It is the time for Zman Simchateinu, the season of our rejoicing. Why do we rejoice at Sukkot? Because we build and decorate a beautiful new, albeit temporary, home as our Sukkah, we invite friends, and we eat together within cozy close-knit walls under an autumn sky. We pass the lulav and etrog for shaking and laughter.
But this year, our Sukkot are likely to be empty, if we are able to build them at all. We will not be sharing our food with neighbors and friends; and many of us are not able to go out and buy the lulav and etrog. How do you find joy in a sukkah that exists in our memories, or can only be found on a screen?
When our children were very little, and our backyard in London was unsuitable for a sukkah, we decorated the back room, closest to the backyard, with fairy lights, apples, pictures of the land of Israel, plants, and anything we could think of to create a Sukkah like experience. We had great fun decorating. And it never blew down and got wet! We ate every meal in that room throughout Sukkot. It was a bit odd, but it was fun, warm and full of Sukkot spirit.

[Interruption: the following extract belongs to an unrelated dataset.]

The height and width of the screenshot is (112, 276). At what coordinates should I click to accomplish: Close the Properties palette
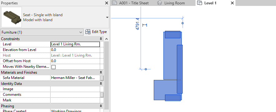(x=107, y=3)
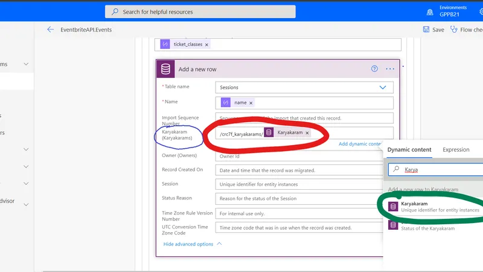Click the Owner Id input field
The image size is (483, 272).
coord(299,156)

If we have re-learned anything from Rosh Hashanah and Yom Kippur, it is that we are resilient and creative. We have the ability to celebrate our traditions with innovation, heartfelt sincerity, and great joy.
This year, fill your home with as much joy, light and fun as you can. If you can’t build or visit a sukkah, try to create a Sukkah atmosphere with fresh flowers, plants, and even twinkling lights in one room of your home. Put lemon oil or lemon candles around the room, to represent the etrog. Print pictures of Israel and put them on the walls of whichever room you are designating as your 2020 Sukkah. If we can’t go out into the Sukkah, bring the Sukkah into our homes and hearts.

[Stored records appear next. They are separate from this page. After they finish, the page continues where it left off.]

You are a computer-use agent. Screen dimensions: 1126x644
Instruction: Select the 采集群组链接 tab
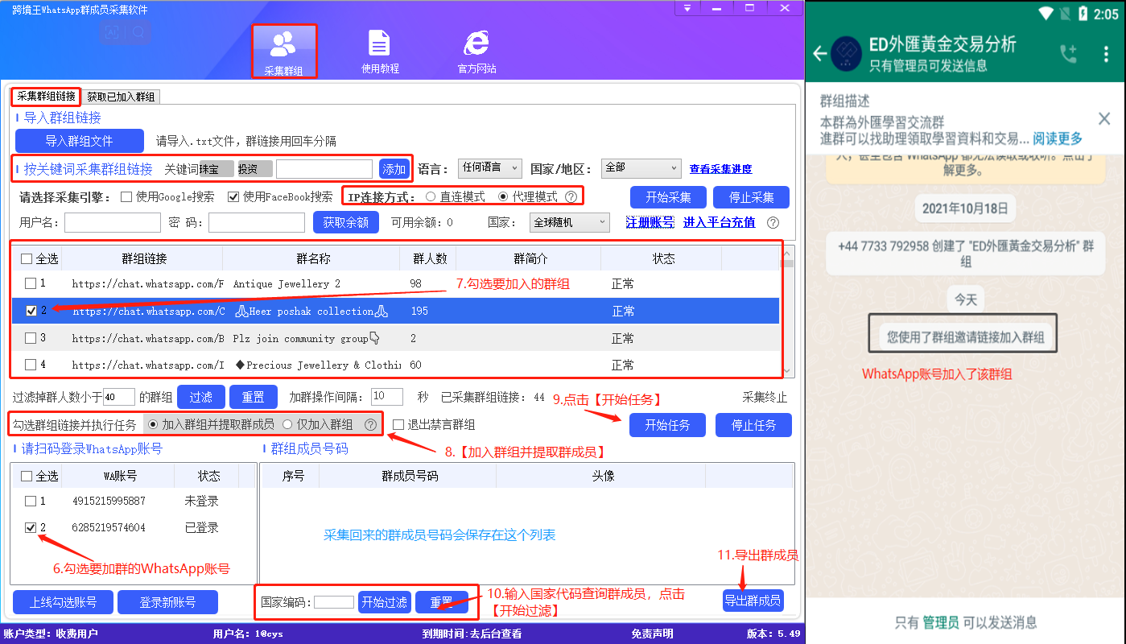click(44, 96)
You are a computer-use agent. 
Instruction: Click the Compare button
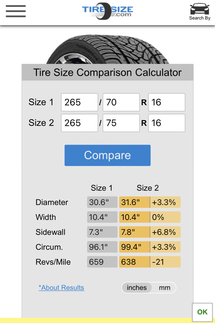(108, 155)
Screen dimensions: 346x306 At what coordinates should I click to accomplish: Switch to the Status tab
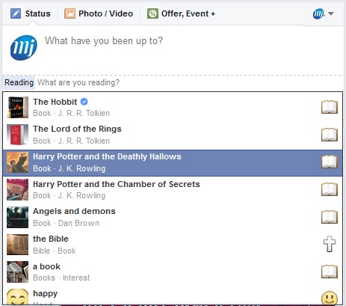click(31, 13)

These are challenging times. But challenging times require creative responses. Challenging times also need simcha, joy, as an antidote. I am grateful for Sukkot this year. It gives us a chance to celebrate our achievements as a community over Rosh Hashanah and Yom Kippur, and a badly needed respite from this election season.

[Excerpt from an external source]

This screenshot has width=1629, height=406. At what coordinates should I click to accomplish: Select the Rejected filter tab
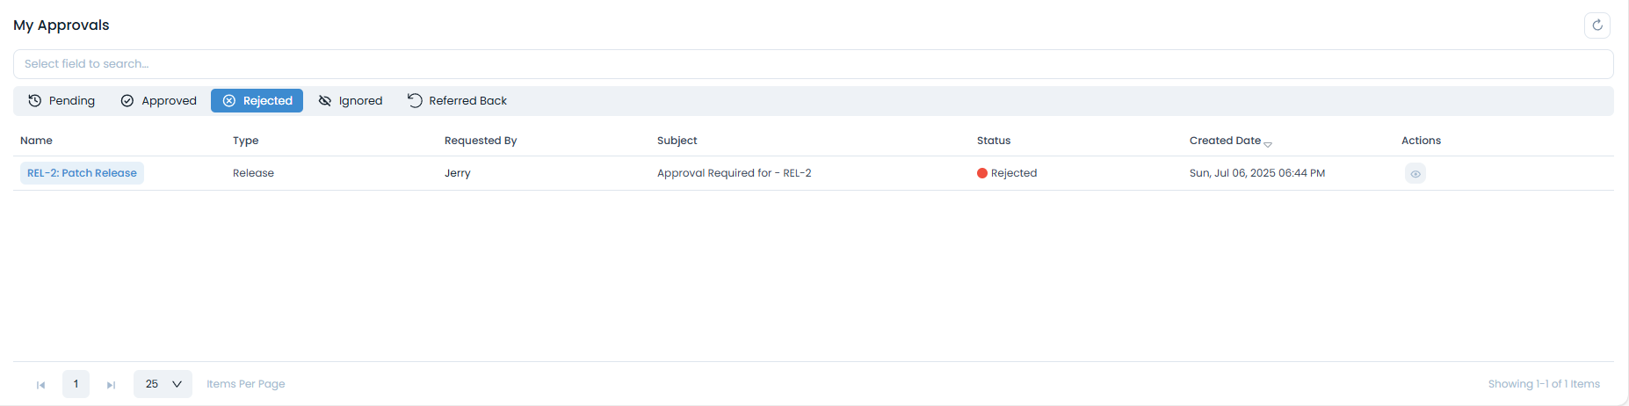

At CMT, we have many ways we will celebrate simcha/joy over Sukkot. Tonight and tomorrow, we will begin Sukkot with beautiful services, where we will study briefly the ushpizin/ushpizot, the ancestors we invite into the Sukkah each year. Sunday, we have a choice of small in person congregational Sukkot picnics at Newton Town Hall. You bring the food, we’ll bring the lulav and etrog. This coming week, you can sign up to come study with me and others in small groups in our campus Sukkah. You can also join me and other teachers at a local virtual Sukkot Slam, where I will be teaching on joy, on October 7, at 8.30 pm. Next Friday night, on Hoshanah Rabbah, we will have a virtual Dine Under the Stars. After the service, you can sign up to sit at a virtual table with friends or meet new people, as we eat Shabbat dinner together via zoom breakout rooms.
Included in this email are a few other ways to celebrate Sukkot, both in our community and in other parts of the world.
This year, this Shabbat, bring joy home.